JF Fitness Acquires Crunch Gyms in Southeast, Eyes 60 Locations

One of the top operators in the Crunch Fitness system, JF Fitness has added additional Crunch clubs in Mississippi and Florida
JF Fitness has acquired four Crunch Fitness gyms in Mississippi and two in Florida, bringing its total to 33 as it eyes 60 Crunch locations by 2028.
In Southern Mississippi, JF Fitness is taking over existing Crunch gyms in Petal, Hattiesburg, D’Iberville and Long Beach, the franchise group confirmed to Athletech News on Tuesday.
“This acquisition was perfect for JF Fitness,” JF Fitness founder and CEO John Freeland said. “Mississippi continues our expansion eastward along the Gulf Coast, and we’re excited to bring fitness to Mississippi and welcome all the members and employees to our family.”
The Mississippi acquisition comes on the heels of JF Fitness acquiring two clubs in Jacksonville, Florida, earlier this month (Regency Park and Harbour Village).
Backed by investment from Dallas-based private equity firm Trive Capital, along with 808 Partners, JF Fitness has kicked its expansion plans up into high gear in recent months.
Inside JF Fitness’ Expansion Plans
Already one of the five largest Crunch Fitness franchise groups by unit count, JF Fitness is aiming to operate 60 Crunch gyms by 2028.
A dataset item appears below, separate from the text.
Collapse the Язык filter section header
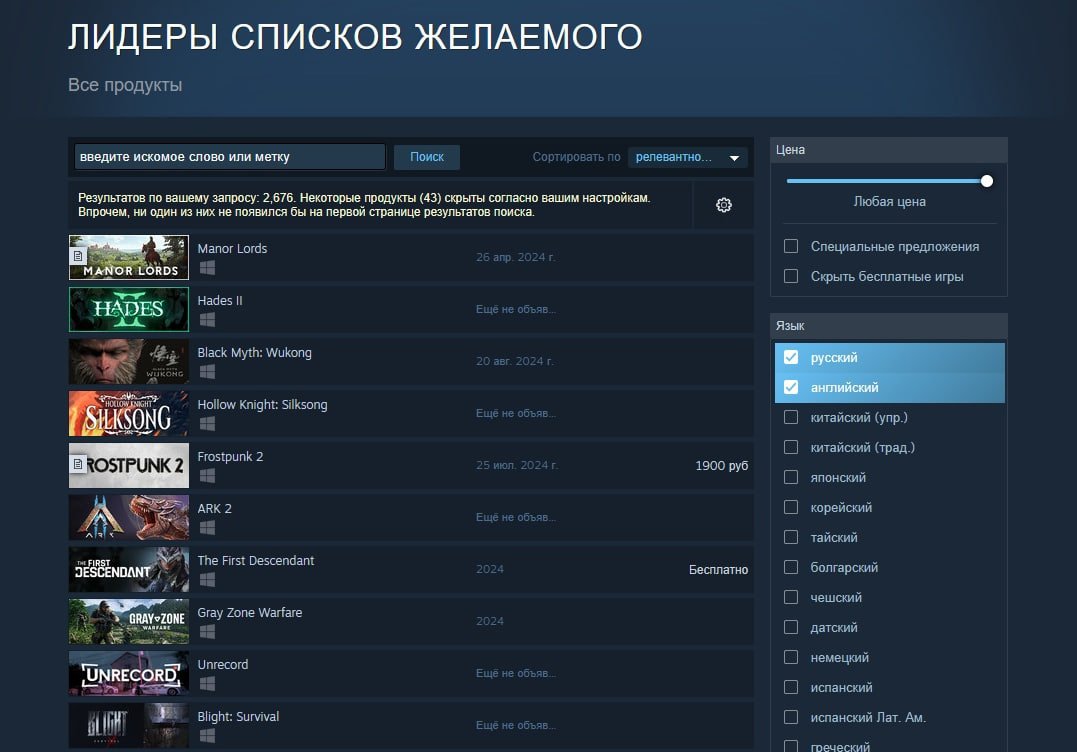 pos(888,326)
Freeland, who founded JF Fitness in 2014 in Richmond, Virginia, says the group plans to continue expanding throughout the eight states in which it currently operates: Maryland, Virginia, North Carolina, South Carolina, Georgia, Alabama, and now, Florida and Mississippi. The group also has rights in Louisiana, where it could pursue expansion.
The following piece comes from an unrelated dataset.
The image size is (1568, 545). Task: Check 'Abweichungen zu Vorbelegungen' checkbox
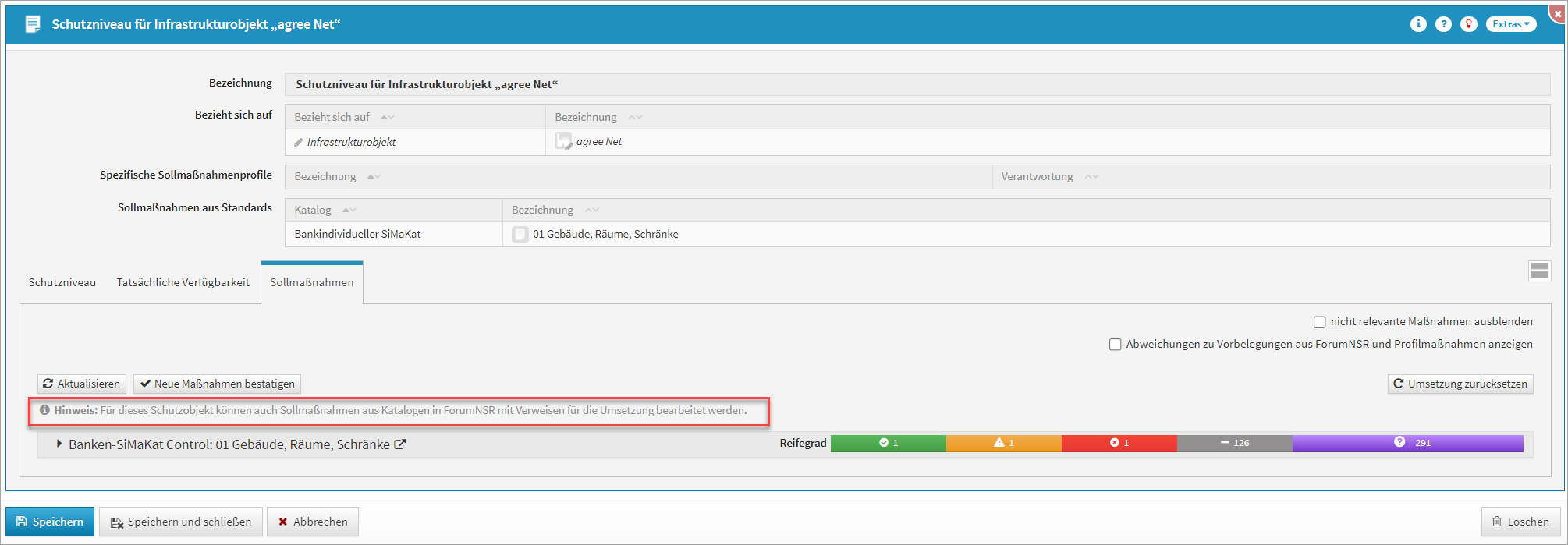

“Within that (geographic area), we continue to be very focused on the Carolinas; we think the Carolinas offer a continuing opportunity for tremendous growth,” Freeland told ATN. “Northern Florida is going to be very important to us, in particular Jacksonville. We now have two gyms there – we could easily see that expanding to six to eight gyms over the next couple of years.
Ocala, Florida, is another market that JF Fitness has its eye on, Freeland shared.

To reach its goal of 60 clubs by 2028, JF Fitness is aiming to open around 10 new clubs per year over each of the next few years. Freeland expects that growth to be around 70% organic (new club openings) and 30% through acquisitions, although he notes that the balance isn’t set in stone.
“We’re very opportunistic,” he said. “If the right acquisition opportunity presents itself, that could change.”
Gym Brands Race to Consolidate
JF Fitness’ recent deals are the latest in a recent wave of consolidation in the fitness industry as larger franchise groups by up smaller operators. Investors and analysts expect to see the consolidation trend continue in the years ahead.
“The industry has consolidated around some clear winners in the space,” Freeland said. “Especially through the COVID period, a lot of the smaller gym operators struggled and concluded it was tough to make a go on it on their own. I think that led to the continued market share growth on the part of the operators like Crunch.”
High-value, low-price (HVLP) gym brands like Crunch have been particularly active on the consolidation front, driven by large franchise groups buying up smaller operators inside the Crunch system and by operators acquiring new gyms outside of it and rebranding them under the Crunch name.
Across its entire brand, Crunch Fitness now counts over 500 locations and three million members worldwide.
As consolidation likely accelerates, Freeland believes Crunch is well positioned to win the race among rapidly expanding HVLP gym brands thanks to its top-tier amenities like heated group fitness studios, infrared sauna and more.
“Crunch aspires to have all of the amenities and quality of service of a very high-end gym at an affordable price point,” he said. “Crunch is really the value proposition for the 99% of (people) who can’t afford the very high-end gyms.”